DataBasic was created by Catherine D'ignazio and Rahul Bhargava through a collaboration with the MIT Center for Civic Media. It was generously supported by a grant from the Knight Foundation’s Prototype Fund.

  • WTFcsv provides the first step by characterizing each column's data type and contents so that you can ask more questions.
  • SameDiff compares one corpus of text to another corpus of text to show you similarities and differences. It uses a cosine similarity algorithm to rate whether the documents are really similar or totally different.
  • WordCounter helps you count words, bigrams, and trigrams in plain text. This is often the first step in quantitative text analysis.
  • Rahul presenting WTFcsv at the first DataBasic public workshop
  • Catherine and Rahul trying to look casual...not so easy!
  • Catherine presenting an overview of DataBasic at the first public workshop held at MIT




Making Data Fun

Spreadsheets and large Word documents can be boring and intimidating. We think working with data should be more fun! Take a look at our activity guides for hands-on approaches to analyzing your data using these tools. Activity guides combined with fun data sets like music lyrics can help you take a playful approach to finding stories in your data. Don't you want to know "what the fudge" is going on with your CSV file?

Doing One Thing Well

There are tons of tools for working with data; many so complex they are intimidating to even start with. We've built each DataBasic tool to focus on doing one thing well, so you know exactly what each can be used for. This lets us concentrate on making that one thing both simple and powerful.

Focused on Learning

Sometimes faster isn't better. If you really want to learn how to work with data to find stories to tell, you'll need to use tools that do more than just give you a chart as quickly as possible. That's why we've built DataBasic with learners in mind. Don't know what some technical word means? Hover over it to see a quick definition. Not sure how to use a tool? Try some of the fun sample data like music lyrics and UFO sightings we've included to get started.
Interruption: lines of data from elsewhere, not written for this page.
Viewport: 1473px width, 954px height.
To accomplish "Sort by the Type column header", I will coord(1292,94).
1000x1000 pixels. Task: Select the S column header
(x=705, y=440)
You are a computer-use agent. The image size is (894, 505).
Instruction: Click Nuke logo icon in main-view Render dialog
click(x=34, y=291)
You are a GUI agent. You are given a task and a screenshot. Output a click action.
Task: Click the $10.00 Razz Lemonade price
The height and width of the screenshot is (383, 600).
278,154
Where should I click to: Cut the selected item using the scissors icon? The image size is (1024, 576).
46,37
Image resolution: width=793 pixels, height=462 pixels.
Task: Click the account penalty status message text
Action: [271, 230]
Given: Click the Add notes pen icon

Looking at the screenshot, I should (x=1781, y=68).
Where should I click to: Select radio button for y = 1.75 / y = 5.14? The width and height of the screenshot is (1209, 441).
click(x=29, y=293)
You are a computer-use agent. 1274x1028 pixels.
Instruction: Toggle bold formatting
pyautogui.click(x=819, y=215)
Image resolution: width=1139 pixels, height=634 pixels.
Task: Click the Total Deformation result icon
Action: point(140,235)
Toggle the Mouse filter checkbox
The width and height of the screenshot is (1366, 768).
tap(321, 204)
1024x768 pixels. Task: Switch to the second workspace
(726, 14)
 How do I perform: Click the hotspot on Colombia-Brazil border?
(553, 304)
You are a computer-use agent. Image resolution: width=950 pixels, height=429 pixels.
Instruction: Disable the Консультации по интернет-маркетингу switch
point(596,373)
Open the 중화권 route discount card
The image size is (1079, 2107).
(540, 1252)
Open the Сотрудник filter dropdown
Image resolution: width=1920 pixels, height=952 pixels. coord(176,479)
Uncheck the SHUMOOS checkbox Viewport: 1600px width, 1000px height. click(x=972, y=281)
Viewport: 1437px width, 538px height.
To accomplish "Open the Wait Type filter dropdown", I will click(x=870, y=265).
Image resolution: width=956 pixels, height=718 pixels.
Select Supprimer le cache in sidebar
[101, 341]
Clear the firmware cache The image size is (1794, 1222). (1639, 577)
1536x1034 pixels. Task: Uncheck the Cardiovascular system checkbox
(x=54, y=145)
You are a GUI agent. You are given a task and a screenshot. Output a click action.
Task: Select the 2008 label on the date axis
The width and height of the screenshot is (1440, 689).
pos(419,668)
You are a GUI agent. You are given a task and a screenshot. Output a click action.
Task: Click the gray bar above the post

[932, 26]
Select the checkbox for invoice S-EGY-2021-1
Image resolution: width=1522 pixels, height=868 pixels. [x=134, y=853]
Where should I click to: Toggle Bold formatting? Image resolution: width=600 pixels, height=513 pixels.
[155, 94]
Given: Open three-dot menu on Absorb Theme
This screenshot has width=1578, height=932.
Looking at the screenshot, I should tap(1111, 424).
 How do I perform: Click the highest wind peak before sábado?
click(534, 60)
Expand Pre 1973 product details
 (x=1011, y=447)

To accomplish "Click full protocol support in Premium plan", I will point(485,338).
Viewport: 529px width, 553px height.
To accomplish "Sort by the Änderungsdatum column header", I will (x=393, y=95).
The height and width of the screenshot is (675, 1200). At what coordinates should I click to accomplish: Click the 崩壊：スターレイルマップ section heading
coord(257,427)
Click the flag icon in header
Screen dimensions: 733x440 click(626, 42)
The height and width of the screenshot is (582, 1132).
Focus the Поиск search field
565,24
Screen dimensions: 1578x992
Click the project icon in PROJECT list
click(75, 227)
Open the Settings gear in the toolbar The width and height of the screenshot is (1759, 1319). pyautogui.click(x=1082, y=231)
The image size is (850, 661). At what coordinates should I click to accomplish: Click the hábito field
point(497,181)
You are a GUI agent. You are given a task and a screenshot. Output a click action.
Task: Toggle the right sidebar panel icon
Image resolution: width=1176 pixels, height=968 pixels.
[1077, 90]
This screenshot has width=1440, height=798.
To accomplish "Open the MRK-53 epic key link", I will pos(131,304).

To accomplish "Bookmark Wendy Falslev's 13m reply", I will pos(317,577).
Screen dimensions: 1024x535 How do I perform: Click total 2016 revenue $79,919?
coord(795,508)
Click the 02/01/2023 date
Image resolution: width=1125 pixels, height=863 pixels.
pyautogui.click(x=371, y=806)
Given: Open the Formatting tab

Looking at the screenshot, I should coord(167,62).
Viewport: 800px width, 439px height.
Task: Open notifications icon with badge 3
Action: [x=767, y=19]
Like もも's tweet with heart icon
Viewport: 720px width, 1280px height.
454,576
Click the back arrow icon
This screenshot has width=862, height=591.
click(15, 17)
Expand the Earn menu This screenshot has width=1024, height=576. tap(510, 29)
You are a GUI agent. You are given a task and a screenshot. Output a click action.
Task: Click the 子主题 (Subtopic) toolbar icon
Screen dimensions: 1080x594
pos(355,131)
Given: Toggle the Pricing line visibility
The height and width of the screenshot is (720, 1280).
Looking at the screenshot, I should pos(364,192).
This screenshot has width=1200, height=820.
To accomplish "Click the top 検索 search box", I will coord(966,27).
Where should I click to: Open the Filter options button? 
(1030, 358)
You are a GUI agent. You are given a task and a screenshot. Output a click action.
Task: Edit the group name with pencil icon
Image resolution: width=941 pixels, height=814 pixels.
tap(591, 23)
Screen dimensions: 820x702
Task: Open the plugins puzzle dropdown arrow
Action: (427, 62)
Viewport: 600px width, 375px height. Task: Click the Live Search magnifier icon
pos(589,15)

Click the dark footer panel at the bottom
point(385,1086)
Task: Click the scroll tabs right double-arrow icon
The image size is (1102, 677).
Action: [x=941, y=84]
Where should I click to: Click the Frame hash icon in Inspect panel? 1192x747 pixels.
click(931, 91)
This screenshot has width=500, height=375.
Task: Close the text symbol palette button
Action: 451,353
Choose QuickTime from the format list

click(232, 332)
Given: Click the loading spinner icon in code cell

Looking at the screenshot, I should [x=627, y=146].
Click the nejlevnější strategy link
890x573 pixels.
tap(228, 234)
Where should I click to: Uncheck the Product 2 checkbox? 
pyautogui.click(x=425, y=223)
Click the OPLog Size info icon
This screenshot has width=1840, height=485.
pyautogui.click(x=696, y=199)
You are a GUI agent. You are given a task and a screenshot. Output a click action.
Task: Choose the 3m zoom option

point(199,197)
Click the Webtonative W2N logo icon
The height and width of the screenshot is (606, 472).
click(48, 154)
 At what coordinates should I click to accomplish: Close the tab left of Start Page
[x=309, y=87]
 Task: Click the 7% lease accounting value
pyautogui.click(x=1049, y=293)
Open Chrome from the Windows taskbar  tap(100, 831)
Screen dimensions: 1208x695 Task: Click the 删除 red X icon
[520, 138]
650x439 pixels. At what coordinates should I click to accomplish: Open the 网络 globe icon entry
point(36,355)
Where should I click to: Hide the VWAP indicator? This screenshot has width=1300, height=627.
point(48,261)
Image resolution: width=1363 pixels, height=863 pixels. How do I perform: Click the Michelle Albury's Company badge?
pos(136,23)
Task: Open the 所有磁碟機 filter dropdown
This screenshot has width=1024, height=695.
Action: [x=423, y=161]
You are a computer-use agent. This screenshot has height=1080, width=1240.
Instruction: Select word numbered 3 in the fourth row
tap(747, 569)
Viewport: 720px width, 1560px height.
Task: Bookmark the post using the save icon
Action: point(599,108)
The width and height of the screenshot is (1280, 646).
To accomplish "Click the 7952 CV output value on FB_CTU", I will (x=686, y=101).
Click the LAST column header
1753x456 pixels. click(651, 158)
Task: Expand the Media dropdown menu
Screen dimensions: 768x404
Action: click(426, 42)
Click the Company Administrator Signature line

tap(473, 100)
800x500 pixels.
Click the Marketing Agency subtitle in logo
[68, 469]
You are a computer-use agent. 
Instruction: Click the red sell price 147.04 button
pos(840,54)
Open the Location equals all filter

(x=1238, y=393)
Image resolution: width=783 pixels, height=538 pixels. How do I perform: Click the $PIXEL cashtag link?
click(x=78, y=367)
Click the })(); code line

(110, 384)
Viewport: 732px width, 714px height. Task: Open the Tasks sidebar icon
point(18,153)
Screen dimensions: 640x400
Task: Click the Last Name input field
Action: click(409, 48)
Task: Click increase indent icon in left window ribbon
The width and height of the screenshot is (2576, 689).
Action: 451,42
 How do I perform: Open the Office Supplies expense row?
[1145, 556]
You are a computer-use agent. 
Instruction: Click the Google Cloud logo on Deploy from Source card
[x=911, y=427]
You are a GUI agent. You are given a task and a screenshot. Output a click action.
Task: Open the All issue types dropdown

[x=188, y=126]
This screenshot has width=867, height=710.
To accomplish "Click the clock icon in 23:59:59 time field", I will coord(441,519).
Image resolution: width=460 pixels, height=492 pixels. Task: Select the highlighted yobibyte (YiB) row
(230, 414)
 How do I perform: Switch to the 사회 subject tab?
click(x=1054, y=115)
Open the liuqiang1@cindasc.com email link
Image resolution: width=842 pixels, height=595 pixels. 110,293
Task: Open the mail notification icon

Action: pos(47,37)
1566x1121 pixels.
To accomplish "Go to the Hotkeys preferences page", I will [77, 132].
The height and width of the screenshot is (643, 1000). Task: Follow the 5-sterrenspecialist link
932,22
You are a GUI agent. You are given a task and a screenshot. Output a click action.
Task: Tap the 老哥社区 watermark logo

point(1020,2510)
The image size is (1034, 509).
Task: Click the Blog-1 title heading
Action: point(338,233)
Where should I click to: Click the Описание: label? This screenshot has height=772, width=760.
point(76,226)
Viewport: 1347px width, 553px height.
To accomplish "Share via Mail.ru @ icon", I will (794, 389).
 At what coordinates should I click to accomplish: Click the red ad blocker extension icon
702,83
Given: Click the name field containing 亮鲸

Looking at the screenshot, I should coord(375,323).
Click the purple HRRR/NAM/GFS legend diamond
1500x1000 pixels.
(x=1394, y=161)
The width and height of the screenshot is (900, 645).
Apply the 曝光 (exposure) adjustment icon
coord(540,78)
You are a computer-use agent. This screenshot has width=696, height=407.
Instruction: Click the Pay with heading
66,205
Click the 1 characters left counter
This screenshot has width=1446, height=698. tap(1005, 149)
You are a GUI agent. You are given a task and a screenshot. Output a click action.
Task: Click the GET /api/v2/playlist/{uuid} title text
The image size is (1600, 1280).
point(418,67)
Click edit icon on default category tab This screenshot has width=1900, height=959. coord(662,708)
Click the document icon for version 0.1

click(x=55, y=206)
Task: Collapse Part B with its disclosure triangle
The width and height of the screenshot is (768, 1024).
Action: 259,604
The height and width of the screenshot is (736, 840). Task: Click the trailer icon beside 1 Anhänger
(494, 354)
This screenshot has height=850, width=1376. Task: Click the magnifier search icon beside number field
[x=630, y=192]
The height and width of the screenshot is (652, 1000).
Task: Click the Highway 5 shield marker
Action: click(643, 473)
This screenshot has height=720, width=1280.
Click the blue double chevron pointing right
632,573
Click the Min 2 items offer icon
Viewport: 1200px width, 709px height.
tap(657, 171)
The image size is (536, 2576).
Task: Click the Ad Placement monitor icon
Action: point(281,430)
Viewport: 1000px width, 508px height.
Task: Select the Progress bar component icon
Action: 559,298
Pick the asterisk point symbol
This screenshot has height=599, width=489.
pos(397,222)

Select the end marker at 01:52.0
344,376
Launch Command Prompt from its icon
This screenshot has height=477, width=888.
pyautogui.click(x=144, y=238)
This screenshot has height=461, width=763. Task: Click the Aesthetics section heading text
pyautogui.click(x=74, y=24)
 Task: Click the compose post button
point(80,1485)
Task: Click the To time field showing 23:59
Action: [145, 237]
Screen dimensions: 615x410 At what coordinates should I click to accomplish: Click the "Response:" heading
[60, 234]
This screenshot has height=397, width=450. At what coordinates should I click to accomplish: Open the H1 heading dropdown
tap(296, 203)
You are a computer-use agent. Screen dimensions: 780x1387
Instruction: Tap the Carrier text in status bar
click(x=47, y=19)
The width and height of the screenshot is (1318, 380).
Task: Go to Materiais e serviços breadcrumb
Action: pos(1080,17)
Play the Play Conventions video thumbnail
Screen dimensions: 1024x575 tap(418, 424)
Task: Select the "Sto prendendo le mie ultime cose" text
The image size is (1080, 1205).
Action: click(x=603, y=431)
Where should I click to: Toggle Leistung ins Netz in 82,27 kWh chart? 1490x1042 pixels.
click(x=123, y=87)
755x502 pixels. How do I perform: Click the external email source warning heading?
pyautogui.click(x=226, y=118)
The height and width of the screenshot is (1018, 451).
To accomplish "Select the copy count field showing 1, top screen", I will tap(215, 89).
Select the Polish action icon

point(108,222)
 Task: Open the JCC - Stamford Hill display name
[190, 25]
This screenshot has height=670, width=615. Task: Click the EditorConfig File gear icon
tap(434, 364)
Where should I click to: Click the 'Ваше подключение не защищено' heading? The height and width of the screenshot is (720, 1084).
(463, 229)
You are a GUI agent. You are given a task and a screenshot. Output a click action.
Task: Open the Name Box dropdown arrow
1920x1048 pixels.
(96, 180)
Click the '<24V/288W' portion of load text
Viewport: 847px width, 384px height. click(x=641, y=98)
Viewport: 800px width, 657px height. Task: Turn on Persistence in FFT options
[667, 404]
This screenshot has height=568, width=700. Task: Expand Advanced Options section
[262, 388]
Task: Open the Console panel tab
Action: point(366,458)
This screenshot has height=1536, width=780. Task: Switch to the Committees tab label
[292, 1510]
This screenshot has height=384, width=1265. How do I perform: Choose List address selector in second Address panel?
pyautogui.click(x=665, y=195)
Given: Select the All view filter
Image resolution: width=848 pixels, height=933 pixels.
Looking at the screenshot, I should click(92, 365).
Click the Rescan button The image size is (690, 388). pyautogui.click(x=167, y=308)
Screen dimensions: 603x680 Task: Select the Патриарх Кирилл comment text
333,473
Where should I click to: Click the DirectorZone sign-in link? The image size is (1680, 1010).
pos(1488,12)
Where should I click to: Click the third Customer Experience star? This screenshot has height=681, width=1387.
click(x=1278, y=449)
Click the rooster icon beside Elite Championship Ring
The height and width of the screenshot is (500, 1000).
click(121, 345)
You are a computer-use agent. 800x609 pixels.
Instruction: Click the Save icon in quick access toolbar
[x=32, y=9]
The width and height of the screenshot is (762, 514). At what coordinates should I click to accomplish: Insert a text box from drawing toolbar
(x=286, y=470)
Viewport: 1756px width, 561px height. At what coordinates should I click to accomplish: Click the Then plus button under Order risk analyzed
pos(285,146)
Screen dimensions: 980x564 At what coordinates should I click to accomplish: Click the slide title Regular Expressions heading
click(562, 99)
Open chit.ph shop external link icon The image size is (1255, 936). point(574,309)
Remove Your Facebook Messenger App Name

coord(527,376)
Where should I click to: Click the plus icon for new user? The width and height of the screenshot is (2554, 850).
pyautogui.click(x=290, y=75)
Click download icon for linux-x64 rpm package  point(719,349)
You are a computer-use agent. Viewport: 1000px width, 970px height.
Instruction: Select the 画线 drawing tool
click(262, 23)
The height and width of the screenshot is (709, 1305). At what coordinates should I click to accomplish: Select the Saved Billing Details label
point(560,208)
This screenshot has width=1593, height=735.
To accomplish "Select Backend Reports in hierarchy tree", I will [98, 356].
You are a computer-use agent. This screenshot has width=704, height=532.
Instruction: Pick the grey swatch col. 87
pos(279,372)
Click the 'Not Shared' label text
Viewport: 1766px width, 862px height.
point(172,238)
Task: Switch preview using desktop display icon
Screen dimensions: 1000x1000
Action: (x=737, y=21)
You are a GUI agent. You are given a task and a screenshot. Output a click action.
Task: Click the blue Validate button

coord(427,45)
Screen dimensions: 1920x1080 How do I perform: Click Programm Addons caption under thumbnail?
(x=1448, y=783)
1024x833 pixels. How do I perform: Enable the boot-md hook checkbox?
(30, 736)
Fitting in to Your Pipeline

Working with data online always involves using a mishmash of tools. We're not going to solve that problem anytime soon. So we've built DataBasic to take in a variety of types of data, and output results in the formats you're used to. Read some content from website and download CSV files of your results. These are just two of the ways we try to introduce you to the way most folks work data online.

Ensuring Your Privacy

With more and more data-centric tools moving online, sometimes it can be hard to tell where your data is going and what will happen with it after you upload it. We store information you upload for only the amount of time it takes us to analyze it, then we delete it. The aggregate results we show you - metadata - are kept for 60 days, and then we delete them. All communications are over https, so other folks can't eavesdrop on the data as you upload it.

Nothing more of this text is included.